Regulators are pulling back the curtain on trade order routing.
The sell side long has had limited answerability to the buy side in terms of trade handling and routing practices. Brokers have a fiduciary duty to achieve best execution on every trade, and they want to make clients happy, but providing information about the logic behind why a given trade went where it did is ultimately at the broker’s discretion.
This changes on June 1, when U.S. Securities and Exchange Commission Rule 606(b)(3) is scheduled to go into effect, reflecting a two-month delay due to the effects of Covid-19. The rule requires a broker-dealer, upon request of a customer that places not held orders, to provide specific disclosures, for the prior six months, regarding routing and execution of such orders.
The intent behind 606(b)(3) is simple: to help buy-side investment managers trade more efficiently by empowering them with more data and information about their trades.
“The analysis of routing data, not only where your order was routed to but also the execution protocol, is critical,” said Joe Wald, CEO at trading-technology provider Clearpool Group. “By understanding the way broker algorithms route orders, and being able to see data on the venue and order-type level, you get a sense of what tools, venues, order types and liquidity you can use to build a best-execution protocol that’s right for you.”
Greenwich Associates is producing a research report that assesses how the buy side intends to use 606(b)(3) order routing data on ‘child’ orders, which are offshoots of the initial ‘parent’ trader order.
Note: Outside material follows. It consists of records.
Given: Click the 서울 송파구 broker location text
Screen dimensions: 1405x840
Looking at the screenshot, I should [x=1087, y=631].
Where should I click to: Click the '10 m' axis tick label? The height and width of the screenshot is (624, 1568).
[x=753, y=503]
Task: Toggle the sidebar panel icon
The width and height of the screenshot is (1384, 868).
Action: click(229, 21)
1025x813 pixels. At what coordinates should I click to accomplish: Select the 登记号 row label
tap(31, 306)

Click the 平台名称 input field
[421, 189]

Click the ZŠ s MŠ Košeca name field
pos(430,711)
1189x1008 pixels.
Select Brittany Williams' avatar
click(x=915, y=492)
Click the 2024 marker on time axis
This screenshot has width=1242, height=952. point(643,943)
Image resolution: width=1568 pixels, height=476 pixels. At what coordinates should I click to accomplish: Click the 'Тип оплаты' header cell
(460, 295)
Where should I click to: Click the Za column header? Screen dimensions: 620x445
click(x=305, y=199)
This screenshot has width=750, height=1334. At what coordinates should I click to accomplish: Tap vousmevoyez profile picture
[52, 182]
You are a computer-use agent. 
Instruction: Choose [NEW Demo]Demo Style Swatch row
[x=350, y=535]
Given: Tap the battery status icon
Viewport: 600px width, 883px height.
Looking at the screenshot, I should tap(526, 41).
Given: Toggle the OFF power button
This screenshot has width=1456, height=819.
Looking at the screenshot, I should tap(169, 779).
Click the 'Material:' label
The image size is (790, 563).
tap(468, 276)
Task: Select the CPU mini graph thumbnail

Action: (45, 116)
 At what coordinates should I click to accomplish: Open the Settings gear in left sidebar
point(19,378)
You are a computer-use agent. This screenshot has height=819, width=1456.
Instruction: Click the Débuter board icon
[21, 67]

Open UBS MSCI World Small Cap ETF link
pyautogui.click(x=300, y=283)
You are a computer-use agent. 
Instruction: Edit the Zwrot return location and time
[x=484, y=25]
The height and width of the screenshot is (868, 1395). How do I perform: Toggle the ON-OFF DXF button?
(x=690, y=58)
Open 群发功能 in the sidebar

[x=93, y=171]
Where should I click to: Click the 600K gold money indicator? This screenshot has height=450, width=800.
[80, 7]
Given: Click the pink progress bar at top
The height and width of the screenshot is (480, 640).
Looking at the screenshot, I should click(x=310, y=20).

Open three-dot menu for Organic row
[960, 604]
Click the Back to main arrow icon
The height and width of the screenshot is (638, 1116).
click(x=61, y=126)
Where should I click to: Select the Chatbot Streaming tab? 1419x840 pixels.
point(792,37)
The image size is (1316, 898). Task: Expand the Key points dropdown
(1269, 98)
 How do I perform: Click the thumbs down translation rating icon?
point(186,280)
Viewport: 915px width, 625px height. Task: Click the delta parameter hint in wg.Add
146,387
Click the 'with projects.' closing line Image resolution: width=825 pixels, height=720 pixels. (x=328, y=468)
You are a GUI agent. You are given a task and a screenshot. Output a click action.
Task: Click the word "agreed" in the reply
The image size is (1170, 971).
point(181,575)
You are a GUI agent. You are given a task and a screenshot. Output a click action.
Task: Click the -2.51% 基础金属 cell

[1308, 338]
The report will also cover the buy side’s access to unique liquidity sources and their brokers’ capability of managing liquidity workflows.
Once 606(b)(3) is in place, regulators will first survey the sell side to make sure brokers are gathering, collating, and disseminating the appropriate data on a timely basis. After that, attention will turn to the buy side, regarding what data they are using and how they are using it.
That’s the expectation of Shane Swanson, senior analyst in market structure and technology at Greenwich. “We find the number one priority for the buy side is sourcing natural liquidity,” Swanson said. “How do you find not just natural liquidity, but how do you use technology to identify unique sources of liquidity that you might not be able to find otherwise?”
Swanson noted that the largest, most technology-centric investment managers already do 606(b)(3)-type data gathering and analysis; it’s the rest of the buy-side universe that stands to benefit from the new regulation. “For those firms that haven’t been able to make that investment or didn’t have relationship capital to be able to demand transparency on an order-by-order basis, this levels the playing field by making the data available to all.”
“The buy side will have more granular data on how their brokers execute not-held orders, especially if their broker is utilizing the execution services of another broker downstream,” said Khody Azmoon, an electronic trading consultant previously with State Street and Cowen Inc. “This will enable the buy side to better determine any potential conflicts of interest, like a broker favoring their own pool or prioritizing explicit transaction costs in the routing logic.”
On the sell side, Clearpool’s Wald expects 606(b)(3) to result in a bifurcation of brokers: those the newly revealed data flatters, and those it doesn’t.
“Brokers with the right strategy, and the right approach to venue and liquidity, will be able to demonstrate better execution quality than their peers, and that’s what this is all about,” Clearpool’s Wald said. “Things are going to get much more bespoke.”